- **Instructions**:
1. In the passage about Saramago's Blindness, in which chapter does the second narrator first appear?
2. Rewrite the passage about Saramago's Blindness from "Second, Saramago writes" up to and including "permeates the novel.", changing "hectic" to "frantic".

- **Extract provided**:
* * *

Second, Saramago writes in a stream-of-consciousness form to create a hectic, confused tone. In The Principles of Psychology, psychologist William James describes stream of consciousness as “a ‘river’ or a ‘stream’” of metaphors, images, and concepts that flow together in a chain of uninterrupted thought. In Blindness, Saramago’s use of a stream of consciousness style makes words bump and crawl over one another, not unlike the newly blind people in the novel. More importantly, it creates a tone of confusion and fear. The narrative rushes forward as if it is trying to escape, and the jumble of dialogue, description, and narrative mimic the panic felt by the characters as their situations continue to worsen. Thus, Saramago’s stylistic decisions are critical to creating and maintaining the tension that permeates the novel.

Another major element worth discussing are the characters themselves. None of the characters have names other than their professions, appearance, or relationships to one another. The doctor’s wife remarks on this once she and her husband enter quarantine. As more infected people join their ward, she notes they “didn’t give [their] name[s]” because they also understand “names are of no importance here” (59). In the first section of the novel, the namelessness of the characters reiterates the way that becoming blind relegates people to a lower echelon of society. They are not just “less” because of their disability—they pose a threat to the able-bodied. As a result, they are interned like animals and progressively stripped of their humanity. The first thing they lose are their names, but that is merely the first step in what will become a slew of dehumanizing injustices. The namelessness of the characters has the added effect of transforming the characters into universalized—and perhaps even allegorical—figures. Readers can more easily put themselves into the narrative, and they can also translate its themes to different times and places.

Finally, the first section of the novel introduces readers to the work’s narrators. There are two—the first is an unnamed, third-person narrator who focuses on the characters in the asylum in a limited perspective. This narrator gives readers an in-depth understanding of the novel’s central characters, but they cannot give the reader context for what is happening beyond the asylum’s walls. That job falls to the novel’s second narrator. Readers can distinguish these voices because the second narrator injects themselves into the narrative by using plural pronouns like “we” and “our.” (It is worth noting here that the distinction between the two voices happens in Chapter 8. For more clarity on this, see the “Important Quotations” section.) This narrator first appears in Chapter 2, saying, “With the passing of time, as well as the social evolution and genetic exchange, we ended up putting our conscience in the color of blood and in the salt of tears, and, as if that were not enough, we made our eyes into a kind of mirror turned inwards, with the rest that they often show without reserve what we are verbally trying to deny” (17). This narrator does two things that the first narrator cannot. First, they are omniscient: They provide the readers with outside information, including updates about widespread social collapse. Second, this narrator contextualizes the novel for the reader. For instance, in the section above, the narrator tells readers that blindness has allowed the thief to reflect on his actions, leading to a minor crisis of conscience. Consequently, the use of such a murky, dual-narrator model further serves to destabilize the narrative, forcing readers to piece the story together from several perspectives.

While understanding the purposes behind Saramago’s structural choices does not necessarily make Blindness easier to read, it does equip readers with a new set of tools to decipher the novel’s meaning.

* * *

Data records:
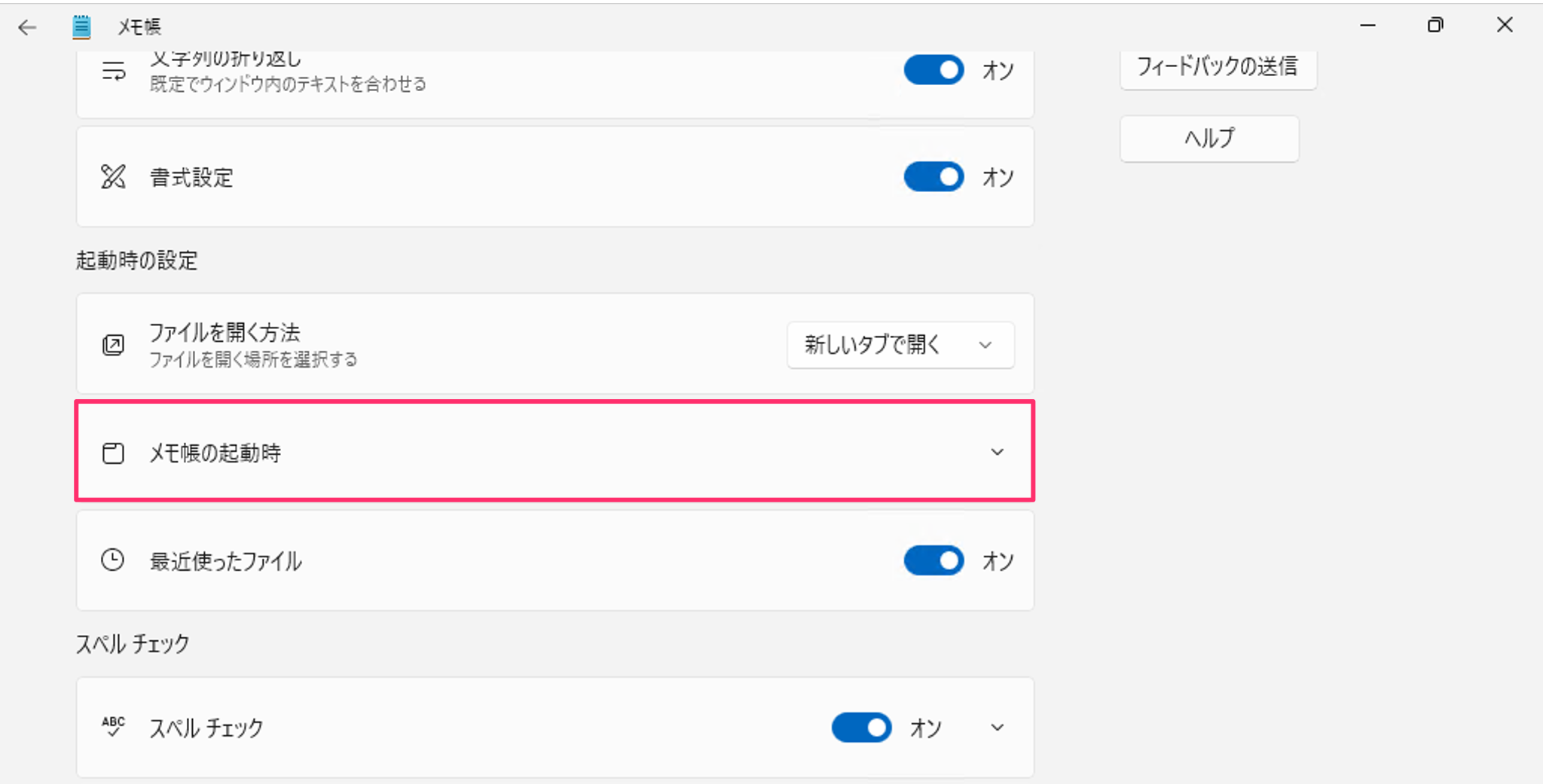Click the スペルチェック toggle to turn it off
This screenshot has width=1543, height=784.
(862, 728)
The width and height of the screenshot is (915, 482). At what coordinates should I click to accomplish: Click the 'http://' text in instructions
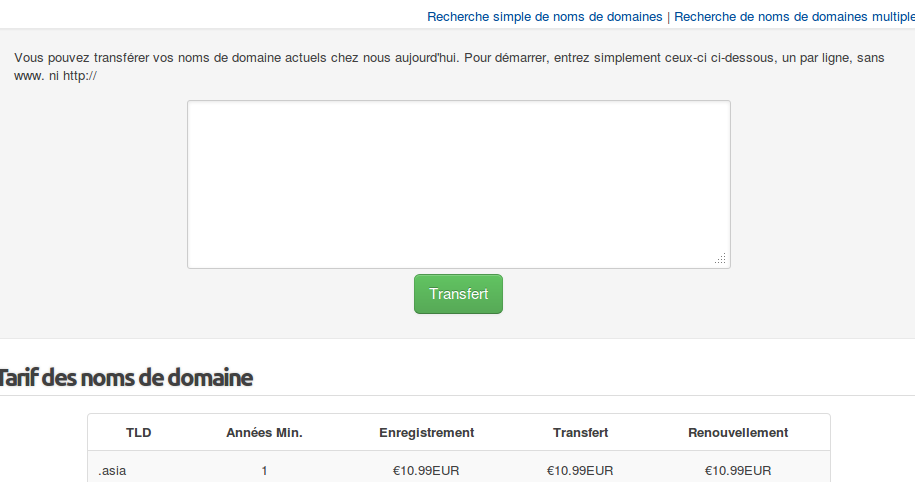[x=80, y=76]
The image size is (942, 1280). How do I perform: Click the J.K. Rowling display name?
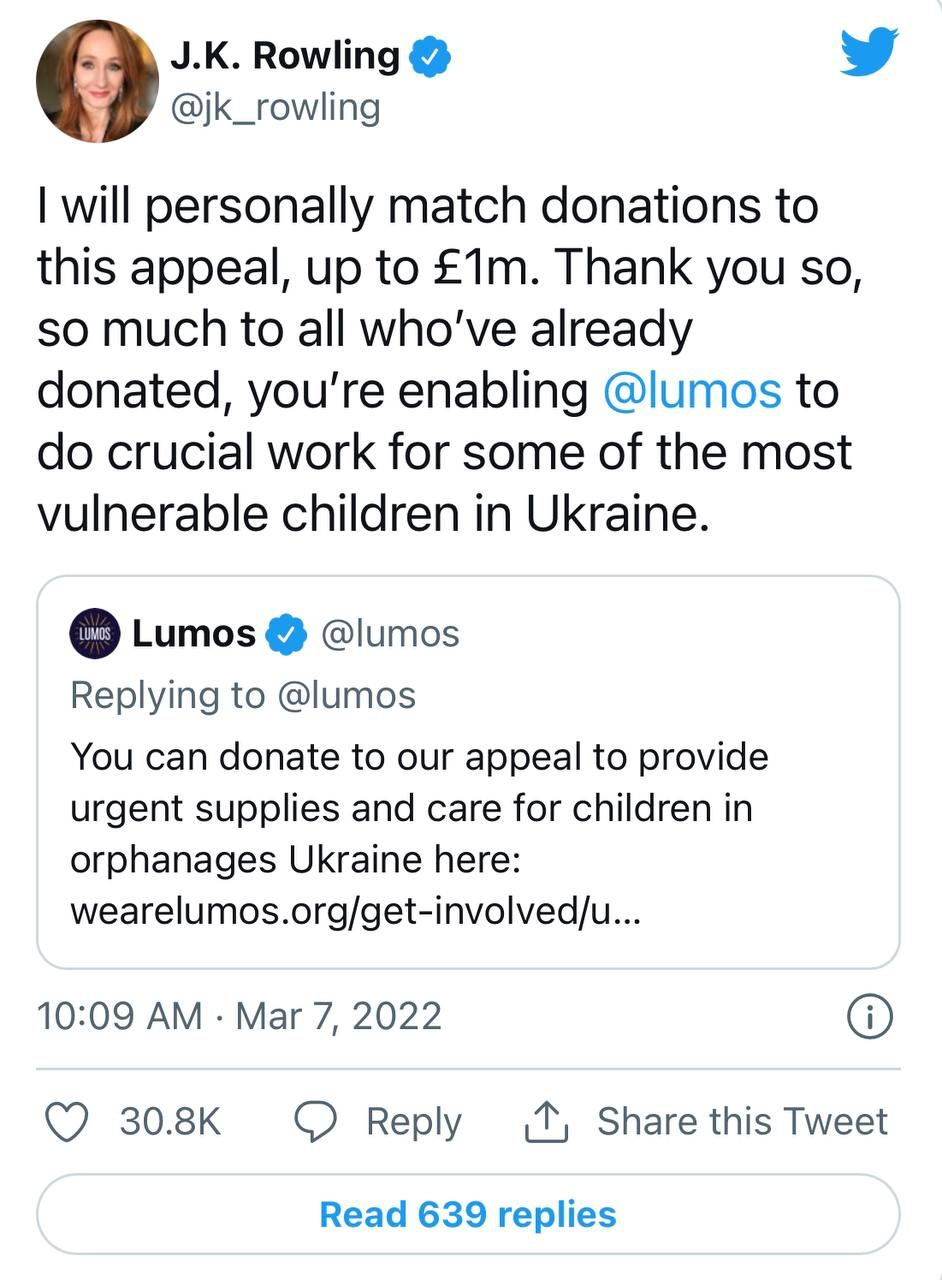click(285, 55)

* * *

- **List of answers**:
1. Chapter 2

2.
Second, Saramago writes in a stream-of-consciousness form to create a frantic, confused tone. In The Principles of Psychology, psychologist William James describes stream of consciousness as “a ‘river’ or a ‘stream’” of metaphors, images, and concepts that flow together in a chain of uninterrupted thought. In Blindness, Saramago’s use of a stream of consciousness style makes words bump and crawl over one another, not unlike the newly blind people in the novel. More importantly, it creates a tone of confusion and fear. The narrative rushes forward as if it is trying to escape, and the jumble of dialogue, description, and narrative mimic the panic felt by the characters as their situations continue to worsen. Thus, Saramago’s stylistic decisions are critical to creating and maintaining the tension that permeates the novel.